The first thoughts you might have before writing some Spark code is that you need a cluster of machines, some Linux skills to create the cluster, so you most probably give up the idea of learning/writing Spark code.
These are some of the easy ways to run your Spark code:
1.Your preferred IDE (ex. IDEA, Eclipse for Java)
You can write and try your code directly from your IDE, without any Spark cluster.
2.Standalone deploy mode.
If you need to access the functionalities of a Spark cluster, you can deploy Spark on a single machine. All you need is to download a pre-build version of Spark, unzip it and run the script sbin/start-all.sh. You can read more details here .
3.Amazon EMR
Using the EMR service, you can deploy a Spark cluster of many machines using just a web page and your mouse. Please read Amazon docs for a complete tutorial . The only drawback is that it will cost you some money.
4.Hadoop vendors
The biggest Hadoop vendors are Cloudera and Hortonworks . To start with Hadoop, they offer virtual machines you can download and install on your own PC. In this way, you have a single Hadoop cluster which will contain the Spark service.
5.Using Docker
You can follow this video tutorial to see how Docker and Zeppelin can help you run Spark examples.
Apache Spark provides native support for Scala, Java, Python and most recently for R language, so a wide range of programmers can try their forces with Spark.
Spark is mainly written in Scala, and runs into a JVM container, so it also has good performance for Java. Python is supported and offers good performance through the smart use of Py4J .
RDD is simply an immutable distributed collection of objects.
Based on the above image, we can imagine the RDD as a collection of Character (for Java), partitioned and distributed on many machines. Partitions are the units of distribution for RDD, like data blocks for HDFS.
RDD is the way through which Spark offers good data management during execution, a feature that MapReduce does not offer.
Any Spark application consists of two types of operations: transformations and actions. Transformations enable you to create a new RDD from another RDD.

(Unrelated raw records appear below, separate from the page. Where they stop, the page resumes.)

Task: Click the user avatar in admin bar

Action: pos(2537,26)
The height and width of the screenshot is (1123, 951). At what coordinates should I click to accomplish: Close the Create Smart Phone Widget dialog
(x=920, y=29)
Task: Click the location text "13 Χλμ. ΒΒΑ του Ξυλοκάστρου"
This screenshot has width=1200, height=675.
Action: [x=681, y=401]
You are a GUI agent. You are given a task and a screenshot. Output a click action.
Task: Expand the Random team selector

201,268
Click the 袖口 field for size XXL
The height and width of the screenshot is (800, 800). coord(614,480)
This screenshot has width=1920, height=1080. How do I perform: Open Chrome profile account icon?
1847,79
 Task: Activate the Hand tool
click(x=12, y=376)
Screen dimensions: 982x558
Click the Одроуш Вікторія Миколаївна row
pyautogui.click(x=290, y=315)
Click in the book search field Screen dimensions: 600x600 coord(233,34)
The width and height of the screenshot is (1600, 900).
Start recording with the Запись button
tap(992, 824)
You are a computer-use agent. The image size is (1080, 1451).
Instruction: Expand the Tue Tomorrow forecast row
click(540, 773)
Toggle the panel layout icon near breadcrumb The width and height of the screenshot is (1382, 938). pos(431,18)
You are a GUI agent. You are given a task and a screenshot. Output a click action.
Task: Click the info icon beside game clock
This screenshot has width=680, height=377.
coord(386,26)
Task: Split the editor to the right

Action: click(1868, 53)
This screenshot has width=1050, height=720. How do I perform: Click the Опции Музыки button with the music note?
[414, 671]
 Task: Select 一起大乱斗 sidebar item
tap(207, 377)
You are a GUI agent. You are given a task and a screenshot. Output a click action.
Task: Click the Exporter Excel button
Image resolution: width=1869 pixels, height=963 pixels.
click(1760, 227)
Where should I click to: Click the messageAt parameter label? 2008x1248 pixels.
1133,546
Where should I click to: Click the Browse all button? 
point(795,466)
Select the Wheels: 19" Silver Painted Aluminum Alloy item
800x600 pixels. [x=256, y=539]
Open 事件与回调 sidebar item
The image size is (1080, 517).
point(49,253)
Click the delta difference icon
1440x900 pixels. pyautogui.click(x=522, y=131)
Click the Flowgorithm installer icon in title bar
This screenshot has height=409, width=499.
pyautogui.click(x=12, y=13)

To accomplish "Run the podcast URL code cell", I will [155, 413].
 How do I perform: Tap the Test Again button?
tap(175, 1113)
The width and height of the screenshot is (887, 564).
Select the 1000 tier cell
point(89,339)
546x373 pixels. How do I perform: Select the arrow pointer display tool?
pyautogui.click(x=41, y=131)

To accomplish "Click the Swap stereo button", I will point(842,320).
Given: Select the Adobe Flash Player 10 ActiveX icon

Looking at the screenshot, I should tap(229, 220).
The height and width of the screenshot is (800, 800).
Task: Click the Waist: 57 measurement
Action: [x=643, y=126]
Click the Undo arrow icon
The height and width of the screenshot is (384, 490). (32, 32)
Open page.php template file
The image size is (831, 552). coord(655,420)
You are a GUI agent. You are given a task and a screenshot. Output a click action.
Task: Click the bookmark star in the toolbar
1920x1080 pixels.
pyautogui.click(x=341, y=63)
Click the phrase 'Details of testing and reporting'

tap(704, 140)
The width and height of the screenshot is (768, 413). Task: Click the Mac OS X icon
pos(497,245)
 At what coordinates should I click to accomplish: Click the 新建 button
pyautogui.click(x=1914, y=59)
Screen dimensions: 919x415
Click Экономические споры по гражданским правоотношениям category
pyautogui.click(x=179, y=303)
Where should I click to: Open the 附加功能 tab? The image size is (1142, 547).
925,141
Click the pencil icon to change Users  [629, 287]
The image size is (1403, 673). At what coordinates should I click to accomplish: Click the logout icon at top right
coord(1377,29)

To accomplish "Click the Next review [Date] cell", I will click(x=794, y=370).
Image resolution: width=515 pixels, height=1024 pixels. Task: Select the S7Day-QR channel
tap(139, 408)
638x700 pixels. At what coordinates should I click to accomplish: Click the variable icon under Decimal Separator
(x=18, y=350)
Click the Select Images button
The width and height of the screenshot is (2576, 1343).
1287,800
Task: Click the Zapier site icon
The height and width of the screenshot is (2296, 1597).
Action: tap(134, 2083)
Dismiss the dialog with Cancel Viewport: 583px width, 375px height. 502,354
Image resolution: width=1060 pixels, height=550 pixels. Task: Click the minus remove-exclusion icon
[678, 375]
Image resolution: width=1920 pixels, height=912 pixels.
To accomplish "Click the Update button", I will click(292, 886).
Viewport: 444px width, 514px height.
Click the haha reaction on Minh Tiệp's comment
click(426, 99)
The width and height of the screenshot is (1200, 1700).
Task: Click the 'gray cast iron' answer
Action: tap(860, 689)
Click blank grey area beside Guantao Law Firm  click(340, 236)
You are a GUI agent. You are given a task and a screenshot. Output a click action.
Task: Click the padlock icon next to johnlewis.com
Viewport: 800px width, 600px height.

Bellow you can see the diagram which describes ones of the most common transformations : map and filter.
In the case of the map transformation described in the image bellow, Spark iterates, in a distributed way, through each element, and increments the value by one, resulting in a new RDD, named MapRDD.
All transformations in Spark are lazy.
Action computes a result from an RDD.
An example of action is count(), which returns the number of elements from an RDD.
The take(n) action returns an array with the n elements of the RDD and saveAsTextFile() persists the RDD elements on an external data source, like HDFS.
Enough theory!
During the presentation from the TSM event, I will also show you some Spark code which includes all the examples described in the article.